## Information shown

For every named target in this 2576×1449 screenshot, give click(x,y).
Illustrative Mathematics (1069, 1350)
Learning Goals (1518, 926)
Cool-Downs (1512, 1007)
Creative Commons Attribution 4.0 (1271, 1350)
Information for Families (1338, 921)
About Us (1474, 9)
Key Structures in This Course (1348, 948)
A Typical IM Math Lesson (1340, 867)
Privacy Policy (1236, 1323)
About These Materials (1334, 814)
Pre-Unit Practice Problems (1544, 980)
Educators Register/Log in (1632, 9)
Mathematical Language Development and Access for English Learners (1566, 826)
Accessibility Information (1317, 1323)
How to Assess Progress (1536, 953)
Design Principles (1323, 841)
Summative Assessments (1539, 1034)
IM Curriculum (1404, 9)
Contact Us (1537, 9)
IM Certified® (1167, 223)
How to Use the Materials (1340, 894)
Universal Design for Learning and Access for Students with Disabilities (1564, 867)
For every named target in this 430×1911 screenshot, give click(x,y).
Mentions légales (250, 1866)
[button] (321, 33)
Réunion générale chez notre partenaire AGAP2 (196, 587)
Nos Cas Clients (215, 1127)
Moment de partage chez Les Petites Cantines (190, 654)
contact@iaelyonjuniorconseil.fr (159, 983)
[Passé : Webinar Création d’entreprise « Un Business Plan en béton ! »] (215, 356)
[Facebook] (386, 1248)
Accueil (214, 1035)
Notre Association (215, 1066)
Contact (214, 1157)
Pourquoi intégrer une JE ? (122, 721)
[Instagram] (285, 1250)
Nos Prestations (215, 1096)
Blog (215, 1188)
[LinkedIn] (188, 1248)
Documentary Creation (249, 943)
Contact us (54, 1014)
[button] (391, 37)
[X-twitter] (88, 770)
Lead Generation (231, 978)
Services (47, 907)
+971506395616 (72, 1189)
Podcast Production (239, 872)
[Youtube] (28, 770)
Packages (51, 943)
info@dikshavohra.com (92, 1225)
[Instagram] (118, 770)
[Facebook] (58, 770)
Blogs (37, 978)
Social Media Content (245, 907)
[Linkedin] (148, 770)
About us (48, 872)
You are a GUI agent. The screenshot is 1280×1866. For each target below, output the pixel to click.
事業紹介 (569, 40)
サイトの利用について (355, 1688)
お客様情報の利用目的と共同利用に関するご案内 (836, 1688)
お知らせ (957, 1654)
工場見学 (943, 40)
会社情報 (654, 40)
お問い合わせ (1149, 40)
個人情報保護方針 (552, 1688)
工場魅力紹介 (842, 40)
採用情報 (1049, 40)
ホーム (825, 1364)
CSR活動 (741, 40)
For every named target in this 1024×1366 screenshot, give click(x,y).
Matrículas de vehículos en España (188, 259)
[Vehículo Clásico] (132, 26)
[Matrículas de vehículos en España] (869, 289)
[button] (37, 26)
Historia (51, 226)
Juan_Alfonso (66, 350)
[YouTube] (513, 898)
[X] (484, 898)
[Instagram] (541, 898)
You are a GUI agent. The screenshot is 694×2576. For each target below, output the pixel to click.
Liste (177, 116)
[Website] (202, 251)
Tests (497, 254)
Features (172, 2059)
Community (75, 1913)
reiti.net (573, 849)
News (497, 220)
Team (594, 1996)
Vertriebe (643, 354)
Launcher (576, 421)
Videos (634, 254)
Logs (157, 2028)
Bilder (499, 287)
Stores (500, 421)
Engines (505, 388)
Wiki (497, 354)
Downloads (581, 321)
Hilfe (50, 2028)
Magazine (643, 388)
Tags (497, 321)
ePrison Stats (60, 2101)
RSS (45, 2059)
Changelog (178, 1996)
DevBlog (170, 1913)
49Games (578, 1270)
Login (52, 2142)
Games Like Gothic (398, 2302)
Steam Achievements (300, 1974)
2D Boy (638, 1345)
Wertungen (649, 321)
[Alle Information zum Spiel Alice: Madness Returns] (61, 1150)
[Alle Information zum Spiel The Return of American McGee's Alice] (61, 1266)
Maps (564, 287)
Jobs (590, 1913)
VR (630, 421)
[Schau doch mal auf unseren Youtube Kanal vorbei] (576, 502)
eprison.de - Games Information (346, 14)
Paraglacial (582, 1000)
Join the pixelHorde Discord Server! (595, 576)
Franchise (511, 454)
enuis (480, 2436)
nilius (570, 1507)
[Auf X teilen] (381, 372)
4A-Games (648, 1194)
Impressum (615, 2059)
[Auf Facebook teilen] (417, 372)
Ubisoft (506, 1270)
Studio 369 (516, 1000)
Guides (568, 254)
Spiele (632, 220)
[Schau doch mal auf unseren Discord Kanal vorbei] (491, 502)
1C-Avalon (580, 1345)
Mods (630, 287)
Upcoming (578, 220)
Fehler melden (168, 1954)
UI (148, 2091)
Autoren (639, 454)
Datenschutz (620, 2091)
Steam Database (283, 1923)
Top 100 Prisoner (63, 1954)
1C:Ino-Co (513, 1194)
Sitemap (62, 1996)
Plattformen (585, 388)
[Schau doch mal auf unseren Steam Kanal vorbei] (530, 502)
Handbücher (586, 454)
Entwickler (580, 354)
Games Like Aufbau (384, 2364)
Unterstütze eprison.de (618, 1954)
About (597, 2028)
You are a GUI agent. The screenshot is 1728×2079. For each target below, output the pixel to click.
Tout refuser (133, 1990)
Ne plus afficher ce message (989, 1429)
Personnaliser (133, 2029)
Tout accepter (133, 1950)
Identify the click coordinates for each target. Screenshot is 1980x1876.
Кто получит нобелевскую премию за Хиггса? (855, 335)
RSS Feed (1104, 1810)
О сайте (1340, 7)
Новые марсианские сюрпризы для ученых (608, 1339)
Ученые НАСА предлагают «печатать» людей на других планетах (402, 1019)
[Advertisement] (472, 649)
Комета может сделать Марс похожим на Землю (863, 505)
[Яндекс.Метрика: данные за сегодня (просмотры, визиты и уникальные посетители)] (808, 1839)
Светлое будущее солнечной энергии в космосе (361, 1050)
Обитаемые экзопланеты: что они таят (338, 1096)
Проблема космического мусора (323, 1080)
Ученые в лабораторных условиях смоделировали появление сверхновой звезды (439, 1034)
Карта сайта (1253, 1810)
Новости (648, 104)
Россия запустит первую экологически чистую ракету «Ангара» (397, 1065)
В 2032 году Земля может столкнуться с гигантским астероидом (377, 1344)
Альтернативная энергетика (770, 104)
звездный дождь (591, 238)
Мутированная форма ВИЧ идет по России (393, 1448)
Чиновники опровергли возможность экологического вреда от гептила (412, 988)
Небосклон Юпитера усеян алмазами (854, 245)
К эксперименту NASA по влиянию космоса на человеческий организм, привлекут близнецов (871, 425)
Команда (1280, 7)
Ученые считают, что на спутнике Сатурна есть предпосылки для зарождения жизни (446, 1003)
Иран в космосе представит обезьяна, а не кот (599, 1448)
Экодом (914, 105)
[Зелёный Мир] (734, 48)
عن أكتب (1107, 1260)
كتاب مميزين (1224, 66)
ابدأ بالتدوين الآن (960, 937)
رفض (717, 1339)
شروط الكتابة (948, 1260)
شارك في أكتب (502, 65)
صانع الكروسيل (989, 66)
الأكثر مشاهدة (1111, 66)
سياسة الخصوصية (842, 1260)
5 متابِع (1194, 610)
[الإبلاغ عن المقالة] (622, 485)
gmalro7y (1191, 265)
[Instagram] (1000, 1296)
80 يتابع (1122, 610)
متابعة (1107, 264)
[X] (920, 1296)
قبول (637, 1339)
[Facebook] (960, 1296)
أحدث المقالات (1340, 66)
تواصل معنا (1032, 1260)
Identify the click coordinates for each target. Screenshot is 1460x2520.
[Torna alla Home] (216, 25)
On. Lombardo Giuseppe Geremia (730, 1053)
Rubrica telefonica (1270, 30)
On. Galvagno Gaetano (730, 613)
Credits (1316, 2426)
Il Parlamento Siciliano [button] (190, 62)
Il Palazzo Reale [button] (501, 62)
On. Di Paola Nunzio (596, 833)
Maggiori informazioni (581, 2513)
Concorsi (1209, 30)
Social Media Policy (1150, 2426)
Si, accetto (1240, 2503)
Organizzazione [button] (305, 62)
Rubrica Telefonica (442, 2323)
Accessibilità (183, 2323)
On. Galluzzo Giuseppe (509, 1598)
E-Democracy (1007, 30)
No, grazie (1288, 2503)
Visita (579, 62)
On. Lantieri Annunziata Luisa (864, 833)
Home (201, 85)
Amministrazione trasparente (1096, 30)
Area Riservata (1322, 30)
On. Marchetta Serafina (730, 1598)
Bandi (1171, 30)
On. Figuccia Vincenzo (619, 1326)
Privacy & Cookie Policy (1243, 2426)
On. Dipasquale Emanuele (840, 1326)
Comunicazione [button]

## Given request
Where in the material above does the string "España" appear? Copy out every line that contains it.

## Written response
Matrículas de vehículos en España (188, 259)
[Matrículas de vehículos en España] (869, 289)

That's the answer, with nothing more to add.